Why I Became a Watercolor Artist

Updated: Jul 27, 2019




It was really a very simple choice, watercolors dry faster than oils.  Paint something in oil paints and you’re waiting…

Six month later you can varnish your oil, maybe a beautiful summer meadow, but now it’s December, and it just doesn’t seem as relevant.

I love painting in oils, I really do.  I love the vibrant colors. That’s why I gave up acrylics long ago, (even though I’ve heard they’ve gotten better). I love the way I could start out with dark colors and go to light, adding in the highlights last, in stunning contrast to a dark background. I even love the way they smell. And the way they blend beautifully together.

I really kind of forced myself into watercolors. I thought about doing some local art shows. I actually did the Dunellen “Art on the Green” twice and it was wonderful to get my art out there for the public to see, and to my amazement, admire! The only thing I had an issue with was that I could not paint something and have it to sell the next day. I’m so impatient! Arg.

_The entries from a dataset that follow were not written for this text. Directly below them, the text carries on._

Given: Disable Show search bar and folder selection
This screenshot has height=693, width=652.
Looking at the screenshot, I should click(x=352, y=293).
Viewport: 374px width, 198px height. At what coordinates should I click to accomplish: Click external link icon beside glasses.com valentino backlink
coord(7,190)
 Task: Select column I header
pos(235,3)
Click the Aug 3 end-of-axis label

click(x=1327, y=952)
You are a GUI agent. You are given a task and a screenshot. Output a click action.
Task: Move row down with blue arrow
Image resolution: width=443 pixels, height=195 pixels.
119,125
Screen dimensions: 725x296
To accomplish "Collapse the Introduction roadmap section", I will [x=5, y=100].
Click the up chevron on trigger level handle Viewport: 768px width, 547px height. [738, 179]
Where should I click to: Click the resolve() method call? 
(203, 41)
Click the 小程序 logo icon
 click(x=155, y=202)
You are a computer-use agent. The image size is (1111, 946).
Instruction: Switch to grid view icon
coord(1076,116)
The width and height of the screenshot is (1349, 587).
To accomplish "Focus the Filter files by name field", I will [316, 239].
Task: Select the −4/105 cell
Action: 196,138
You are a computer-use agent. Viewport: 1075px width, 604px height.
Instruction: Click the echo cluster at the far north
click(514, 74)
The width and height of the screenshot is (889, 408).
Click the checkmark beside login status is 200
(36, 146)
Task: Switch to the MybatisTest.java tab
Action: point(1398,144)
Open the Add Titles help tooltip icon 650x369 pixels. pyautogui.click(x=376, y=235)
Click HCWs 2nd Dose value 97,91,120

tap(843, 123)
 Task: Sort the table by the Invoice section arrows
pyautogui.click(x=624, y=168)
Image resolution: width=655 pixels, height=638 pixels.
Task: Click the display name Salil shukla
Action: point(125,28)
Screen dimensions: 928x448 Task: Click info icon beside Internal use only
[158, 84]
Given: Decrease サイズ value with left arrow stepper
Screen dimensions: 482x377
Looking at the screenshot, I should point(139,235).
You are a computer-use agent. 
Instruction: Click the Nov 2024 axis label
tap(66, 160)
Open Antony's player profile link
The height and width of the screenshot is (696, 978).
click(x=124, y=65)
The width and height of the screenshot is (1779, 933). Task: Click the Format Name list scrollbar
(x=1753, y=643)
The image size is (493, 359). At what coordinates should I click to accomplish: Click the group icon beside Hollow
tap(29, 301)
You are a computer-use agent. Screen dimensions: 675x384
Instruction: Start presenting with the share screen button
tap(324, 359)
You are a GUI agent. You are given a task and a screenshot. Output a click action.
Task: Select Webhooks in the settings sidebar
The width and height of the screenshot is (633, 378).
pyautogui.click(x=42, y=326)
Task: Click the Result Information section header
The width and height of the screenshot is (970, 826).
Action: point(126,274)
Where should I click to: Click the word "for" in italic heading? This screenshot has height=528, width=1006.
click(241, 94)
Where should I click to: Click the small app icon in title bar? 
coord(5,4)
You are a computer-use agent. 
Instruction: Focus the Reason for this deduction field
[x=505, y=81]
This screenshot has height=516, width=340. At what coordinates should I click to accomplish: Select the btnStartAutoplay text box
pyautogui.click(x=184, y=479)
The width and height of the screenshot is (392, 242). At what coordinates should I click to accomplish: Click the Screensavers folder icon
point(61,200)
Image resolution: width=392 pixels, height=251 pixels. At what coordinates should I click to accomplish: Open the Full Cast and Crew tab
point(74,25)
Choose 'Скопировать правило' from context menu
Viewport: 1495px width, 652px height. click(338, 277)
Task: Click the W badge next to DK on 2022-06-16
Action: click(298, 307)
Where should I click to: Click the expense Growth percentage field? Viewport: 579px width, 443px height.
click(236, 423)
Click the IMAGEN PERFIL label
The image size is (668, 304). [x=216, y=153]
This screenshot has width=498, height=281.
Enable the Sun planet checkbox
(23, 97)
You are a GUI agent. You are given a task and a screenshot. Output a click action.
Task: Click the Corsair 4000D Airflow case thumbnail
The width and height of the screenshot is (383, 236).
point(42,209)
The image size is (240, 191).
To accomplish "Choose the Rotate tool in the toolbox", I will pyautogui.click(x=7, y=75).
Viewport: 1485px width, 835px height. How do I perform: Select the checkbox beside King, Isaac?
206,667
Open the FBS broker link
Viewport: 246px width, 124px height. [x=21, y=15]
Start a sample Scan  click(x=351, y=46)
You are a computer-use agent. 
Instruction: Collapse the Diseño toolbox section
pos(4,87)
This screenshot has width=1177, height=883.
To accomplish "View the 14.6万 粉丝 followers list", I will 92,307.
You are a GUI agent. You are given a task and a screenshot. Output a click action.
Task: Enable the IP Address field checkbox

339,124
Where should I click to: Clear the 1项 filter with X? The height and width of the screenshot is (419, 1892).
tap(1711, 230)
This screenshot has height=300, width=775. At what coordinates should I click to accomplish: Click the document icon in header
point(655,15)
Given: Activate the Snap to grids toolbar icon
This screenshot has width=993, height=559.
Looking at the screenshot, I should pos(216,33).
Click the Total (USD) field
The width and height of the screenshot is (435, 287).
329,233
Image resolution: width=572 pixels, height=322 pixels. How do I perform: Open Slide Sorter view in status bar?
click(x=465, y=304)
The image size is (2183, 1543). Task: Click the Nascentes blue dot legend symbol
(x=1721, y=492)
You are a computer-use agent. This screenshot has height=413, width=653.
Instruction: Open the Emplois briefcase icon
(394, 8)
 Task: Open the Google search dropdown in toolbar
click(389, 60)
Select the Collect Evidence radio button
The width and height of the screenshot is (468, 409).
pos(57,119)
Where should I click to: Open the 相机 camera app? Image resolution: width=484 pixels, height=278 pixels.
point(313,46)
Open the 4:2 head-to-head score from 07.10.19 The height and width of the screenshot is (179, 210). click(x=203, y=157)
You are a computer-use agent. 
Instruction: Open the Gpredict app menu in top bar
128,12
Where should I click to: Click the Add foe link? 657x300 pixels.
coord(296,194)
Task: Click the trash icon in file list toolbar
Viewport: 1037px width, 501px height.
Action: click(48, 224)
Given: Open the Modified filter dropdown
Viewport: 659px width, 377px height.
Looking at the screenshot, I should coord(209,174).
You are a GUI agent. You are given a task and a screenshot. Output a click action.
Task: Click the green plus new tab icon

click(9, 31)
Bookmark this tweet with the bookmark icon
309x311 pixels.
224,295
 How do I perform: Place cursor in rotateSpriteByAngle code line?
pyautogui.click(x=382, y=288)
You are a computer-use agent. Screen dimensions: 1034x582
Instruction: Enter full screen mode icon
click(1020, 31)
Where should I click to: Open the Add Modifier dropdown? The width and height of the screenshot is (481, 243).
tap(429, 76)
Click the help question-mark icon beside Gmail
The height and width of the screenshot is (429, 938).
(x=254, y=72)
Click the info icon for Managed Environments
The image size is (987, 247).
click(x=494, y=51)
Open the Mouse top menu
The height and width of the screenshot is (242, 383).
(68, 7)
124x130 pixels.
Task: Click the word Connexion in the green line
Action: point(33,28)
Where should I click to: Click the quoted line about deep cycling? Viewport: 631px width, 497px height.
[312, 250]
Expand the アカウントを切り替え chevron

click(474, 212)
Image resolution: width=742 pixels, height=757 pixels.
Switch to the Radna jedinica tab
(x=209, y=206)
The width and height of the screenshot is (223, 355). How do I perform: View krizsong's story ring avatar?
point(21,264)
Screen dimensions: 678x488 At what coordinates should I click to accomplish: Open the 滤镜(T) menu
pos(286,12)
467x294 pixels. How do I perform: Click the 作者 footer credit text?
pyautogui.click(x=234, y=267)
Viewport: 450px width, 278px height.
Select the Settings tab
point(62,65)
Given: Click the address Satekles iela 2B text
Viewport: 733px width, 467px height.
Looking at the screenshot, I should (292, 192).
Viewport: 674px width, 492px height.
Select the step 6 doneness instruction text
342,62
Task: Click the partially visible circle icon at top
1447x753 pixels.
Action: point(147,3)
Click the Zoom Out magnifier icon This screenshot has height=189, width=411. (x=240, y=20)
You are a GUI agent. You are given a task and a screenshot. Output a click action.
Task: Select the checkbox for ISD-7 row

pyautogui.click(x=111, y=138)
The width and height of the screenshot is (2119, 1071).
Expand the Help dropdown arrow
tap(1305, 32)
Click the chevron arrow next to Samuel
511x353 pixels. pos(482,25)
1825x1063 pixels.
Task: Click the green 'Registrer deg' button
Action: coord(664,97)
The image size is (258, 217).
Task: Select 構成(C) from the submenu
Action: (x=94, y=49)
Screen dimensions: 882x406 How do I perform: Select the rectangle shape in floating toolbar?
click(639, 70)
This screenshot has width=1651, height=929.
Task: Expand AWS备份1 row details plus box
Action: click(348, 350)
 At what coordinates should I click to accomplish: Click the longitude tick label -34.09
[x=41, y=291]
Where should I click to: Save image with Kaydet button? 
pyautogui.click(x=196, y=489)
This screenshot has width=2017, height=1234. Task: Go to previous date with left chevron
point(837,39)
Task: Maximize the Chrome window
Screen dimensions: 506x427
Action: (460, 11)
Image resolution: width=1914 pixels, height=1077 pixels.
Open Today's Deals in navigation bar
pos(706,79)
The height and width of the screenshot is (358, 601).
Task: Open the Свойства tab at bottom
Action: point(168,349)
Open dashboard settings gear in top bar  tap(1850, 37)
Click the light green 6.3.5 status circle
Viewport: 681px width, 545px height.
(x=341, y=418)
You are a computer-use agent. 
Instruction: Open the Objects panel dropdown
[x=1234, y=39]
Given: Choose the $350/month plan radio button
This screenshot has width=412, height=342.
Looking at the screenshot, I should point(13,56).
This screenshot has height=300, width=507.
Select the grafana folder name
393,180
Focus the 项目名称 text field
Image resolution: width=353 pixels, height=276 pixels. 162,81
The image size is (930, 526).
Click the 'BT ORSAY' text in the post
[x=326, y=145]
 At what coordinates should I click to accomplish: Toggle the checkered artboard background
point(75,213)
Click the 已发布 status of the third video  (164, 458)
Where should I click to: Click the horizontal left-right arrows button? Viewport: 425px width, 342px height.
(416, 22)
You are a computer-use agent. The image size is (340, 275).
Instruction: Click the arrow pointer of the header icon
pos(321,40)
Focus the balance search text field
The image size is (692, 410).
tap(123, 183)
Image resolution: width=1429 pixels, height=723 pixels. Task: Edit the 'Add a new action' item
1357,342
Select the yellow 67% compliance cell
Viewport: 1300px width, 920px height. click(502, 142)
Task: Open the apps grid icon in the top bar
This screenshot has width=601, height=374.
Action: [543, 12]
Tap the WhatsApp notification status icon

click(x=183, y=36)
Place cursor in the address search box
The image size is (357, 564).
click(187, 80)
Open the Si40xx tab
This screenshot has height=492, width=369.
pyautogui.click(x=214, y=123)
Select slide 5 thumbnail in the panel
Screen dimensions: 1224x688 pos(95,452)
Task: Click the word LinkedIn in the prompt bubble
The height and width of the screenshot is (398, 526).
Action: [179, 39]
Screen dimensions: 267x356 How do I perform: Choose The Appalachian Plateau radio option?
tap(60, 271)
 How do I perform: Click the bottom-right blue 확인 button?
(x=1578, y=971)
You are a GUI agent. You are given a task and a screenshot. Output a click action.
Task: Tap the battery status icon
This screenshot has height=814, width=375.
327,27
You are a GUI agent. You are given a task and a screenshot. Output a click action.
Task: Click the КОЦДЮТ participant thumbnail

But, let’s go back about 25 years.  I took my first watercolor class at the local high school. I was pregnant with my son and I had always wanted to learn watercolor, and I just wanted to have some fun before the responsibilities of motherhood kicked in. Here is my first creation-



Not the most painterly of paintings, and I was told by the teacher that I did not use the paints the way watercolors should be used. The painting should have been more free form, letting the paint go where it wants to.

That did not at all appeal to me at all!

Fast forward about 20 years- I consider taking watercolors up again. I also was working at Pearl Art & Craft, so I had access everyday to a variety of paints, quality paper and a whole lot of books on the subject.

What really turned things around for me and made watercolor my medium of choice was a book by Kathy Dunham called Artist Projects You Can Paint-10 Floral Watercolors.

I had loved colored pencil in college and I was good at realistic illustration and having complete control over my medium. In this book it showed step-by-step instructions on how to paint a realistic looking flower. Also, painting from light to dark, and being in control where it counts (like not painting over your whites and lights) and letting the medium work for you, such as a blurred background, letting the paint go where it wants to, to create a unique design. I painted the #3 Cone flower-




Ms. Dunham supplies the line drawing to start with, and steps on mixing the paint, creating washes and putting in details to follow.

I love this book because it gave me permission to use watercolor in a controlled and intentional way, not the way I was originally taught!

Since then, I had decided to take an adult night school class. This time I had a teacher that really help her students to explore what watercolor can do. Even using it like a gouache straight out of the tube, with beautiful results.

Feeling very ambitious, I decided to enter Jerry’s Artarama’s self portrait contest. By then I had studied Mary White’s Book, Painting Portraits and Figures in Watercolor

She shows how to mix colors for different shades of skin tones and the composition of a good portrait. Also, there is a feeling to all the portraits beautifully displayed in her book that capture the subject’s personality and essence. Here is my self portrait that I entered into Jerry’s contest-

I did not win or even get a honorable mention, but I’m pleased with my work.

Another book to consider for watercolor portraits is Secrets to Painting Realistic Faces in Watercolor by Carrie Stuart Parks & Rick Parks. There is a CD included in this book and Carrie shows exactly how she paints a young girls face. It’s like magic and so beneficial to actually see the process.

I furthered my studies in watercolor at the South Puget Sound Community College, in Olympia, Washington, where I learned to use a waterproof ink (like micron)  to draw out everything and then paint over it. I liked the way it looked but it felt a little bit like cheating. It wasn’t “Old School” watercolor painting, but it was different and a useful tool for creating shadow and definition. Unfortunately I don’t have any of that art to show here because I left it out there.

When I moved back to New Jersey I finally made the leap to go to one of the best art schools around, Du Cret School of Art. I took the basic watercolor class, and learned about how to incorporate elements into the art that made my realistic style into fantasy! One of my favorite assignments was to create a painting a steampunk theme pictured below-




I also learned about myself that I could complete an assignment every week and also come up with subject matter, even though a lot of times I would spend the first hour of class with no idea what to do until some idea would come to me and I could complete the assignment.

My latest inspiration is Soon Y. Warren. Her watercolors are amazing and I can’t even get close to the detail and vibrancy of her artwork. In her book Painting Vibrant Watercolors-discover the magic of light, color and contrast, she explains her use of masking fluid, the delicate way she creates texture and detail and much more.

Below is my painted titles Nasturtiums on quilted table runner-This was inspired by Soon Y Warren’s style-



A few more resources you may want to look into are:

Portraits- By Peggy Habets

Beggining Watercolor-By Maury Aaseng

Watercolor Essentials- By Birgit O’Connor

I hope this post was helpful in getting you started or furthering your enjoyment of watercolor painting!

The Blog contains affiliated links, and I hope my enthusiasm ( and pictures) shows that I have actually read and executed the lessons in these wonderful books!